Sind dies alles nichts weiter als ästhetische Szenarios innerhalb eines pseudoradikalen konsumistischen Spektakels? Während WHW schreibt, „dass eine gerechte Weltordnung und Verteilung der wirtschaftlichen Güter und Dienstleistungen möglich und absolut notwendig ist – und dass der Kommunismus noch immer der einzige Name für dieses erstrebenswerte Projekt ist“ [6], traten die Kuratorinnen nicht mit dem naiven Anspruch auf, dass ihre Ausstellung oder die gezeigten Werke einfach einen politischen Wandel herbeiführen oder eine grundlegende Veränderung des Status quo der politischen, kulturellen, ökonomischen neoliberalen Globalisierung bewirken sollten.
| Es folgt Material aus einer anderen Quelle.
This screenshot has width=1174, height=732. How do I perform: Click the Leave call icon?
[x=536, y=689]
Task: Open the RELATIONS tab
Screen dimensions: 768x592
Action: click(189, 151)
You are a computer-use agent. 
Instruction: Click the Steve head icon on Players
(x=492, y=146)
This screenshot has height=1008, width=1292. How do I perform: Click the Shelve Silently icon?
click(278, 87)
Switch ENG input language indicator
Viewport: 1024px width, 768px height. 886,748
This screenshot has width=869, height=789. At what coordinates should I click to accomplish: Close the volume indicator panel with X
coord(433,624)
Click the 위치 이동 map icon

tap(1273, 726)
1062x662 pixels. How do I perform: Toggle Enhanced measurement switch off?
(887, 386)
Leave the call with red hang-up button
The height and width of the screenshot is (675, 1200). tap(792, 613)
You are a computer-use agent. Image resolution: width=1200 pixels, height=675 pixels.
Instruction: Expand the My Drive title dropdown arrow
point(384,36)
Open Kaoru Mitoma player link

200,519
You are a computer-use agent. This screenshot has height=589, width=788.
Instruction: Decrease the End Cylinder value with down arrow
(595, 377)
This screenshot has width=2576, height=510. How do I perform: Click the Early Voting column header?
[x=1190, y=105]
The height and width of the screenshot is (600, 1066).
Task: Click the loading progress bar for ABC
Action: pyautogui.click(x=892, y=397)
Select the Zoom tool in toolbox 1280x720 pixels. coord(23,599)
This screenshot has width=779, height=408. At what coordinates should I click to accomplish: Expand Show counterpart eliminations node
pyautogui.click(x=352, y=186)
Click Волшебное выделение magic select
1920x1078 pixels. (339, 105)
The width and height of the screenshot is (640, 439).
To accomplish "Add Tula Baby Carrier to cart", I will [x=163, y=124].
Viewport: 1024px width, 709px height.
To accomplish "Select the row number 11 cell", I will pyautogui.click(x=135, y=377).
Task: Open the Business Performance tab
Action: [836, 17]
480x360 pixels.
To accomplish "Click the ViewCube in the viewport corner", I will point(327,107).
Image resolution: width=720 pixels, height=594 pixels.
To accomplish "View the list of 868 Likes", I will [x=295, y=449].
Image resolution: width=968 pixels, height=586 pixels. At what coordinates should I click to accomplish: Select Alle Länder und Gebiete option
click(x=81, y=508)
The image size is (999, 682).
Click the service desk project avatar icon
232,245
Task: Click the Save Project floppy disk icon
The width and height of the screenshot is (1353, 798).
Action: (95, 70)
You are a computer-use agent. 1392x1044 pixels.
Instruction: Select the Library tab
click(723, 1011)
Dennoch sind Ausstellungen wie diese meiner Meinung nach nicht wirkungslos. Sie dienen vielmehr einem Projekt, das mit dem Namen Metapolitik bezeichnet werden könnte, das heißt einem politischen Engagement jenseits von Regierungspolitik (wie es in Jacques Rancières Schriften zum Ausdruck kommt), das nicht einfach abgetan werden darf, da es in einer Zeit, wo nur wenige Bezugspunkte für eine wirkungsvolle politische Mobilisierung vorhanden sind, eine wesentliche Quelle des politischen Überlebens darstellt. Im Übrigen sollte man die Unterstützung des sozialen Aktivismus durch künstlerisch-politische Imagination nicht als kontraproduktiv ansehen. Während die Biennale in ihrem Programm durchaus ein größeres Bewusstsein für die Geschichte der Unterdrückung durch den Kommunismus hätte beweisen können, und sei es nur, um dem Versuch seiner Neuerfindung größere Glaubwürdigkeit zu verleihen, war der Entwurf von WHW mutig, der sich wesentlich von dem neoliberalen Konsens entfernt, wie er sich nach 1989 überall in den ehemaligen Ostblockstaaten und im Nahen Osten durchgesetzt hat. Wenn wir Ästhetik als etwas definieren, das seine eigene Form der Politik in sich birgt – das heißt nicht als ein Mangel oder ein kompensatorisches Supplement, sondern als produktive Kraft eigenen Rechts –, dann hat die Ausstellung von WHW erfolgreich neue produktive Antworten auf Brechts ernüchternde Frage gegeben.

Robert Schlicht

Anmerkungen

[1]Das Kollektiv besteht aus den Kuratorinnen Ivet Curlin, Ana Devic, Nataša Ilic, Sabina Sabolovic und der Designerin Dejan Kršic.
[2]Der im Katalog vollständig abgedruckte Refrain lautet: „What keeps mankind alive? The fact that millions are daily tortured, stifled, punished, silenced, oppressed. Mankind can keep alive, thanks to its brilliance in keeping its humanity repressed. For once, you must try not to shirk the facts: Mankind is kept alive by bestial acts.“ (11th International Istanbul Biennial: What Keeps Mankind Alive? The Texts, hrsg. v. WHW, Ausst.-Kat. Istanbul Foundation for Culture and Arts, 2009, S. 477) Im Deutschen lauten die Verse: „Denn wovon lebt der Mensch? Indem er stündlich / Den Menschen peinigt, auszieht, anfällt, abwürgt und frißt. / Nur dadurch lebt der Mensch, daß er so gründlich / Vergessen kann, daß er ein Mensch doch ist. // Ihr Herren, bildet euch nur da nichts ein / Der Mensch lebt nur von Missetat allein!“ (Bertolt Brecht, Werke, Bd. II: Stücke 2, Berlin/ Weimar/Frankfurt/M. 1988, S. 285).
[3]What Keeps Mankind Alive?, a.a.O., S. 120.
[4]In dieser Hinsicht fand ich Zmijewskis Installation in Istanbul wirkungsvoller als die jüngste Präsentation der Arbeit in der Berliner DAAD-Galerie, wo der Ton der einzelnen Videos nur über Kopfhörer zu hören war.
[5]Das Zitat stammt aus: Giorgio Agamben, Profanierungen, Frankfurt/M. 2005.
[6]What Keeps Mankind Alive?, a.a.O., S. 101.